Of course, with this song, focusing on the lyrics alone don’t do it justice. There’s an amazing animation that accompanies this song. The animation is just packed with references to the game, some obvious and some obscure. There is a section of the animation which includes large numbers of the game’s friendly characters, while another has the entire lineup of the game’s major bosses. To understand some of the references, like the sudden appearance of a Hidon, viewers may have had to have played or watched the game, but even viewers with only a secondhand knowledge of the game will pick up on at least a few of the references.

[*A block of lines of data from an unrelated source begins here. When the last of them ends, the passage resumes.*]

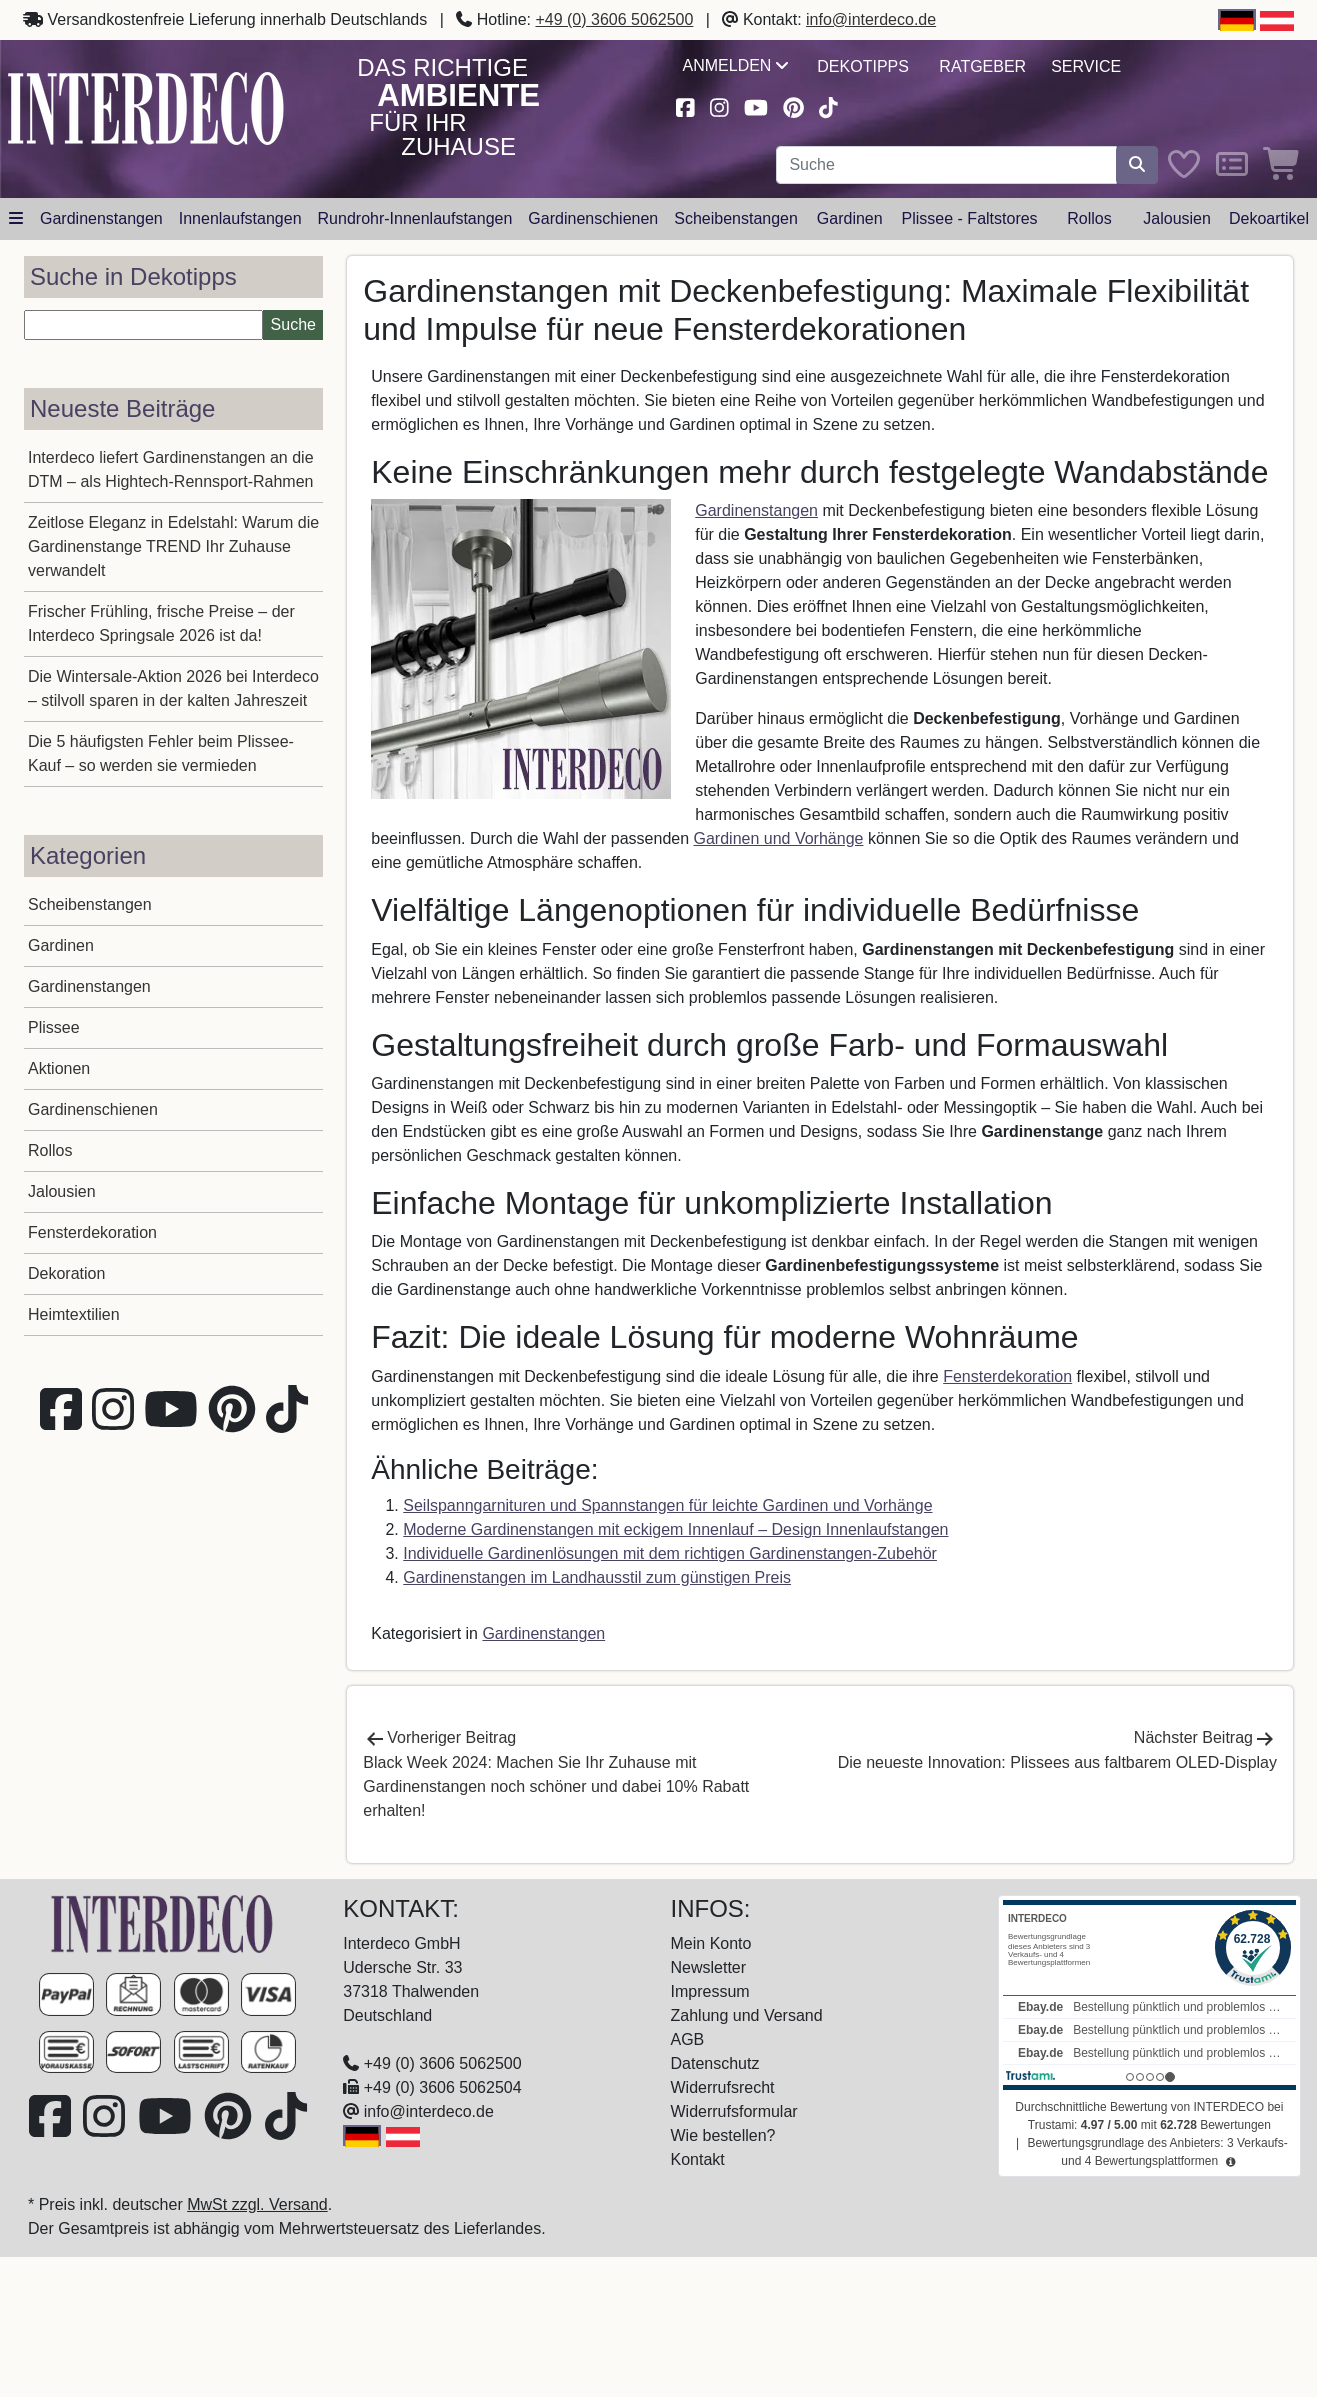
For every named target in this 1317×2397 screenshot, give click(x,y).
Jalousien (62, 1191)
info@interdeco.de (871, 19)
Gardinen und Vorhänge (779, 838)
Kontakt (698, 2159)
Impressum (710, 1991)
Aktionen (59, 1068)
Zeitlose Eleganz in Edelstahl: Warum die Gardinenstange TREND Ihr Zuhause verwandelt (173, 546)
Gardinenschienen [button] (593, 218)
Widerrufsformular (734, 2111)
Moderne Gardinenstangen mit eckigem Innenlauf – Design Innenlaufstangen (675, 1529)
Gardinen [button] (850, 218)
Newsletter (709, 1967)
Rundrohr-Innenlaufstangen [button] (415, 218)
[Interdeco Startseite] (146, 107)
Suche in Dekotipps (133, 276)
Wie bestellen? (723, 2135)
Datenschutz (715, 2063)
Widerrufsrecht (723, 2087)
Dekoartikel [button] (1269, 218)
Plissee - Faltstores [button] (970, 218)
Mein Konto (711, 1943)
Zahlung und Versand (747, 2015)
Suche (293, 324)
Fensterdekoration (92, 1232)
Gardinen (61, 945)
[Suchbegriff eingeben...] (946, 165)
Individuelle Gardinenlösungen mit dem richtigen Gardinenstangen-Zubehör (670, 1553)
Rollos (50, 1150)
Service (1086, 66)
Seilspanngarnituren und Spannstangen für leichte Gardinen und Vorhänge (667, 1505)
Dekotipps (863, 66)
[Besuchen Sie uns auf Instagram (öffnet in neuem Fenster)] (719, 105)
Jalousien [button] (1177, 218)
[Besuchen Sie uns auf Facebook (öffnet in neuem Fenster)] (686, 105)
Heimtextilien (74, 1314)
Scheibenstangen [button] (736, 218)
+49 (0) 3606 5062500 (614, 19)
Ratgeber (982, 66)
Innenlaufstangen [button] (240, 218)
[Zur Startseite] (162, 1923)
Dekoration (66, 1273)
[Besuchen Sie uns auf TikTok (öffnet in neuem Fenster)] (828, 105)
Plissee (54, 1027)
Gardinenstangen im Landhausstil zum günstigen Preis (597, 1577)
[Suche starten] (1137, 165)
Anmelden (735, 65)
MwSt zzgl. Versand (257, 2204)
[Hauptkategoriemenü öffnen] (16, 219)
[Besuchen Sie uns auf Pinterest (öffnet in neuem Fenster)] (793, 105)
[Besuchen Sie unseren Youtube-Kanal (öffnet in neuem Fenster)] (756, 105)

Overall, the animation is packed with great references to its source game and is often paired with the lyrics in such a way that those references are enhanced.
All of that said, give a listen to “Waltz of the Forest.” If you know Super Mario RPG, you’ll absolutely love how well this video expands on the Forest Maze theme and incorporates reference after reference to the game. Even if you’ve never heard of the game, listen to the song; you’ll still find it difficult to get out of your head.